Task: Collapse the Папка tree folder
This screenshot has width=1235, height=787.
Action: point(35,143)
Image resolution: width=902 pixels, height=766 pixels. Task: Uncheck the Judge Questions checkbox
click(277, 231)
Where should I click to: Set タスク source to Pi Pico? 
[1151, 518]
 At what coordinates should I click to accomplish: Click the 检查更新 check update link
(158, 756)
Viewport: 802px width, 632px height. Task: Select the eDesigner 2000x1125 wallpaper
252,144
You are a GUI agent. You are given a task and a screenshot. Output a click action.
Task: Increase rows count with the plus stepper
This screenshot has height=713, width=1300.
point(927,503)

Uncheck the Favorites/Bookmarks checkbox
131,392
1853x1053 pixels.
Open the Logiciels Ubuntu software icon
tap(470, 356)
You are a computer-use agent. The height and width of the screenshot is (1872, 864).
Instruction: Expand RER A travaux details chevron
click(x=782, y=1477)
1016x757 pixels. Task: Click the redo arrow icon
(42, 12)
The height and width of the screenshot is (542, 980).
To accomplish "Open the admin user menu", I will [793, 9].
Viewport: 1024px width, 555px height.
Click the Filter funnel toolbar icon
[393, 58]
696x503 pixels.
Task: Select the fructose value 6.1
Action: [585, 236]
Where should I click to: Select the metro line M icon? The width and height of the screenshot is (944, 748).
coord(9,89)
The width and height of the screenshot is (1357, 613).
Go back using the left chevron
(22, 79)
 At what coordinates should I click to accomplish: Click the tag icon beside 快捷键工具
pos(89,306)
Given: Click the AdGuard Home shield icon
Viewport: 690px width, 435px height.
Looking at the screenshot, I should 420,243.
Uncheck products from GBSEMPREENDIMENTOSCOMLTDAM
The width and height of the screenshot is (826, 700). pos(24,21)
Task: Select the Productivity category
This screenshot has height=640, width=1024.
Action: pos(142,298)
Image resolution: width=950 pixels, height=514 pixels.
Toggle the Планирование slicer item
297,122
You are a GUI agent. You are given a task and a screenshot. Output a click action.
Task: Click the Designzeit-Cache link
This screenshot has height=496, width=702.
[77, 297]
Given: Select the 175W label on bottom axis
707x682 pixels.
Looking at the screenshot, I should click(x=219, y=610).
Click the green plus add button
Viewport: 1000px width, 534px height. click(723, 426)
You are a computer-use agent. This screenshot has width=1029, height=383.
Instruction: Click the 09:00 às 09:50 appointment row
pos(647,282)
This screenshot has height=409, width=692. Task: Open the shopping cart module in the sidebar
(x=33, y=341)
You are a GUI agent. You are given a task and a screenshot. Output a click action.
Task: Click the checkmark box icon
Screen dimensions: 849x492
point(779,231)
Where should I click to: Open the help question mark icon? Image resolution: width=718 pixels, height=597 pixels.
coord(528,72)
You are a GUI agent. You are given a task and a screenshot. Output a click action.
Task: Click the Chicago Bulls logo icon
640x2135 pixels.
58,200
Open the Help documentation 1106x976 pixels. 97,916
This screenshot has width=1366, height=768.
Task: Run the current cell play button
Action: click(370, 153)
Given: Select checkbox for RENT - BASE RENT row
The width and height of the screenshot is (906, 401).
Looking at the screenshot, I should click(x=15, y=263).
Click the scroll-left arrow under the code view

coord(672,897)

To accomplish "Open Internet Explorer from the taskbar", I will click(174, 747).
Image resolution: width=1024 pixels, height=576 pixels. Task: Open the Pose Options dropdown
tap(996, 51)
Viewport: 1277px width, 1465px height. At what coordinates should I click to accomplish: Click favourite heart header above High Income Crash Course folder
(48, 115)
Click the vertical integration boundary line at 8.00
+ + + + + + +
- **TASK TO COMPLETE**: Scan the material above for the string "computer". Return each line where it occurs.

- **FINAL ANSWER**:
You are a computer-use agent. The height and width of the screenshot is (1872, 864).
You are a computer-use agent. This screenshot has width=1029, height=383.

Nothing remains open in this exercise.